◆ WHAT THE TASK ASKS ◆
Print the lines from the one containing "How do I perform: Toggle" through the end of the material below, both included, exactly as they appear and without pictures.

◆ EXCERPTED DATA ◆
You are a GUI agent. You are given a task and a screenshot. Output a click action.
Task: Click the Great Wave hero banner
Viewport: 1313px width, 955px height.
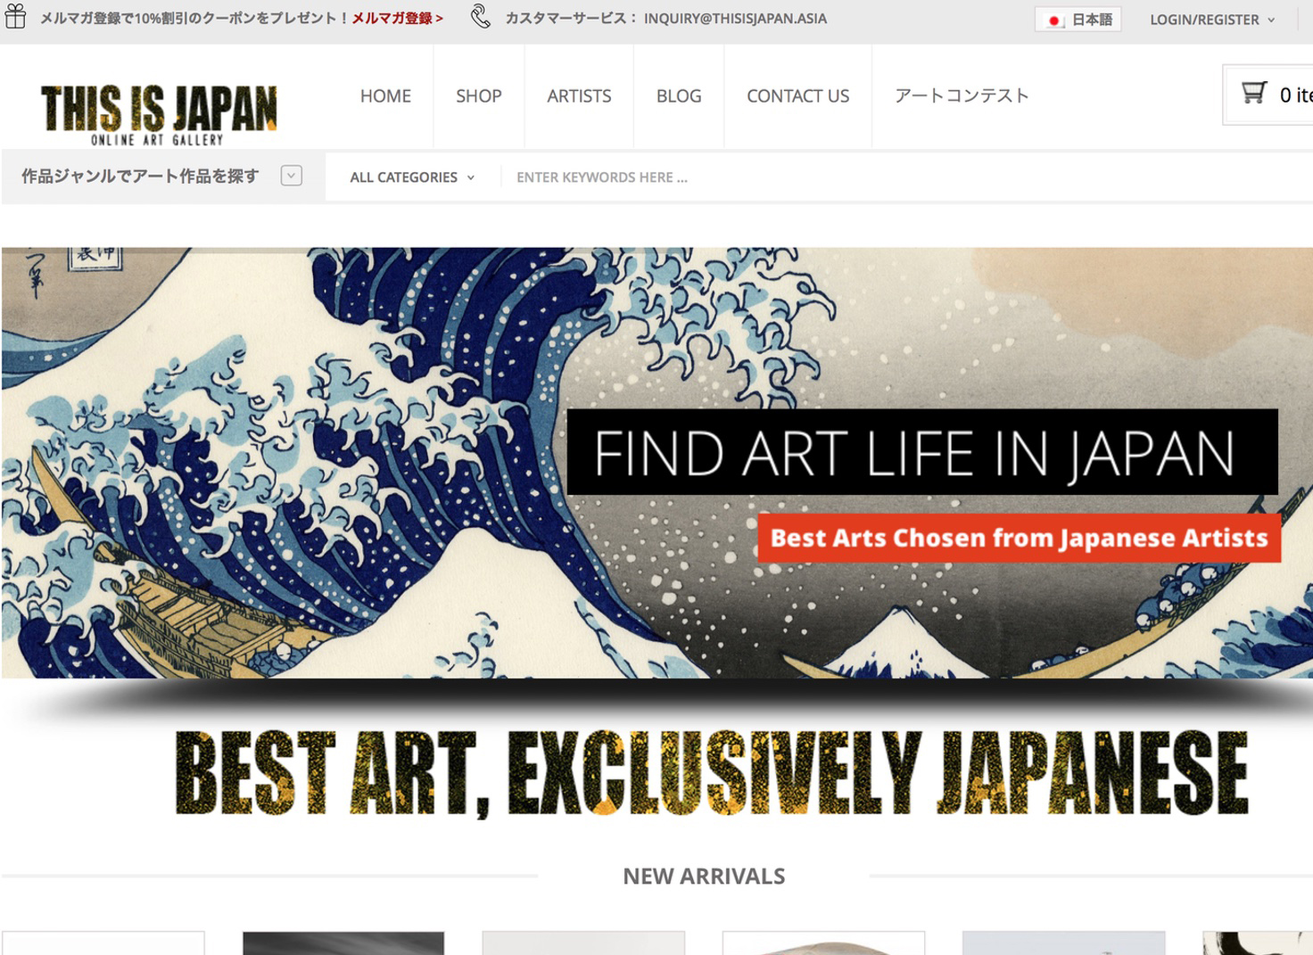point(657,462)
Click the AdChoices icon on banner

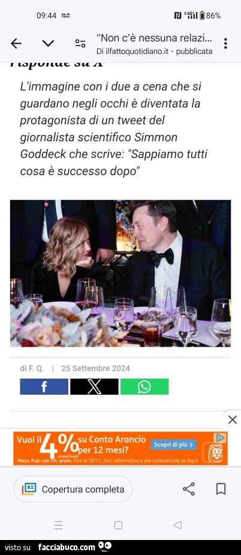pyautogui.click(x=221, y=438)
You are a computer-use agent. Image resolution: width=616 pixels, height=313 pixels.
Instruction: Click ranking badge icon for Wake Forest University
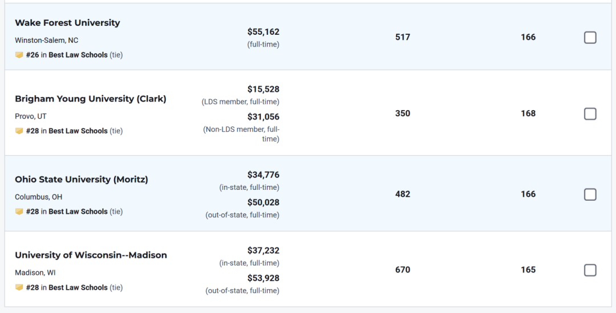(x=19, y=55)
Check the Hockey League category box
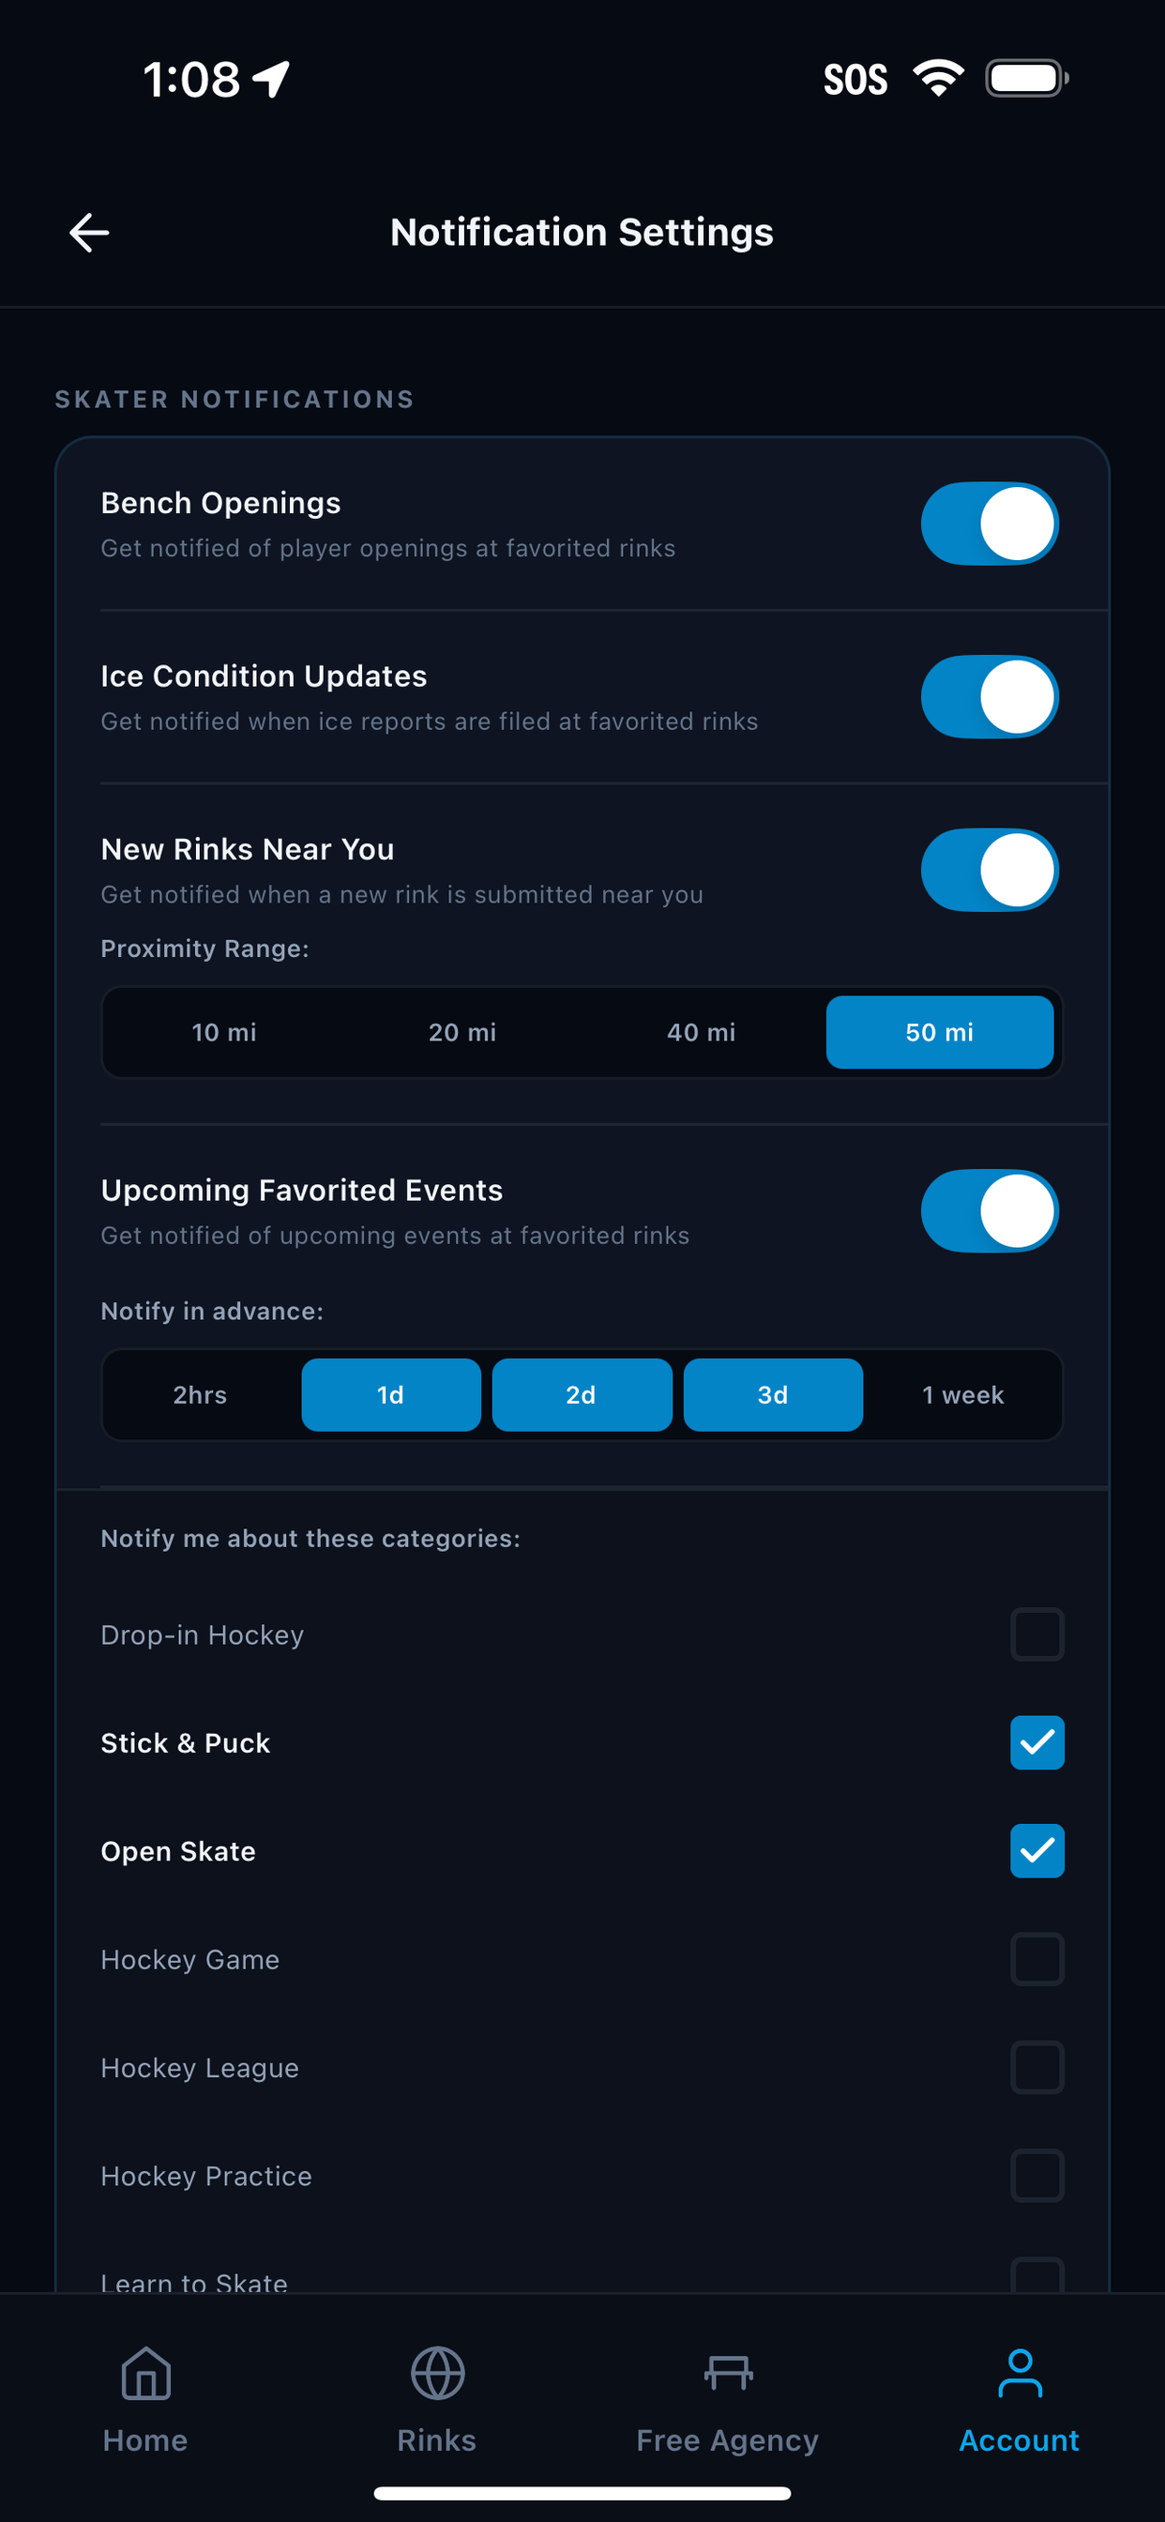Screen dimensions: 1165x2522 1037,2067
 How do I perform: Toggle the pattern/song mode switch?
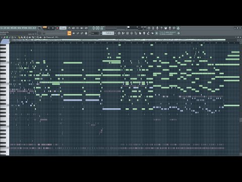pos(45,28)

◆ WRITTEN ANSWER ◆
 How do I perform: Toggle the pattern/song mode switch?
pos(45,28)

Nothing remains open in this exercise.